Bronxville Middle School students had their problem-solving, critical thinking and innovation skills tested at the popular event, which sees students take on increasingly difficult computer programming and coding challenges.
According to middle school teacher Lynne Torrey, who taught the session in the school’s Flexible Innovative Technology Lab, she sought to “introduce students to a coding tool that would challenge them,” regardless of their programming experience.
This year, students participated in programming exercises on the iPad application Tickle, which allowed them to control small robots called Spheros.
As part of the district’s “Bronxville Promise” mission statement, the coding exercises offered students the opportunity to experiment with the technology, collaborate with their peers and work together to expand on their own thoughts and theories.
“The students created a program that directed a whale to spin around in a circle,” she said. “Then they worked on increasingly more difficult challenges, including programming the whale to respond to touch and the tilt of an iPad.
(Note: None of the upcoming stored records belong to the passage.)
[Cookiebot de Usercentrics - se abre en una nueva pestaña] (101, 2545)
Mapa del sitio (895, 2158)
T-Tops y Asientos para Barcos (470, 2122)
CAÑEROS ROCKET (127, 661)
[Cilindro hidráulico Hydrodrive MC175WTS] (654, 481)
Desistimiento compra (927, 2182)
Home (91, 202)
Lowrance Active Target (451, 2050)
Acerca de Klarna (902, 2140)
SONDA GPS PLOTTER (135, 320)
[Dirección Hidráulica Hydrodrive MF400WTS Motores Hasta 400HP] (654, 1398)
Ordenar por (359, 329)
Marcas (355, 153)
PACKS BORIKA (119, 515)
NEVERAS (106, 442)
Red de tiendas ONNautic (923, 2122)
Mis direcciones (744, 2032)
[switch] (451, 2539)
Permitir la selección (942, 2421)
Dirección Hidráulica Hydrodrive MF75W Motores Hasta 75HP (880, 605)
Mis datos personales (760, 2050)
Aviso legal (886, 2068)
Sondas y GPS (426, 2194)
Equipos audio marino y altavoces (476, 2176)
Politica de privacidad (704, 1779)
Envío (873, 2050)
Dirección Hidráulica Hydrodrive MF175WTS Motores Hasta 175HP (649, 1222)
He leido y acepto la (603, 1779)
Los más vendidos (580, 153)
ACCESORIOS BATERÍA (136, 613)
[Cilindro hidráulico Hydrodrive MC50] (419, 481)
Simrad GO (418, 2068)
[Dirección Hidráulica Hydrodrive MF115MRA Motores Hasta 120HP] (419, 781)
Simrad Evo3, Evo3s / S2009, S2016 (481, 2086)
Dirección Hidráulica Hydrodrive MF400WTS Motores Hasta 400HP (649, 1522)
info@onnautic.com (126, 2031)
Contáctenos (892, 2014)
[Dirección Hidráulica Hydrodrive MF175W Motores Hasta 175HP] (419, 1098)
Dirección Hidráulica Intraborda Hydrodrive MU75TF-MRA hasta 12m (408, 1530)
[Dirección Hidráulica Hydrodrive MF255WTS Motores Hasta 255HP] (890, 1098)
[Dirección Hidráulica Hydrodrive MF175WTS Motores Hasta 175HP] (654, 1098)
During the second half of the session, they used the same programming tool to control the Sphero that was paired with the iPad via Bluetooth.
During “Boys Code Night,” the students discussed the importance of robots as a tool to aid humans in the workplace with tasks that are mundane or dangerous. Ultimately, their Spheros were able to traverse a maze built from duct tape, boxes and plastic CD cases that were stacked to form impromptu towers.
“(The students) and to pass by the maze as they walked in and one boy asked if the tower was designed for them to knock down,” Torrey mused. “When I said that it was, he walked away smiling and waited for his chance to program a robot to crash into the tower.”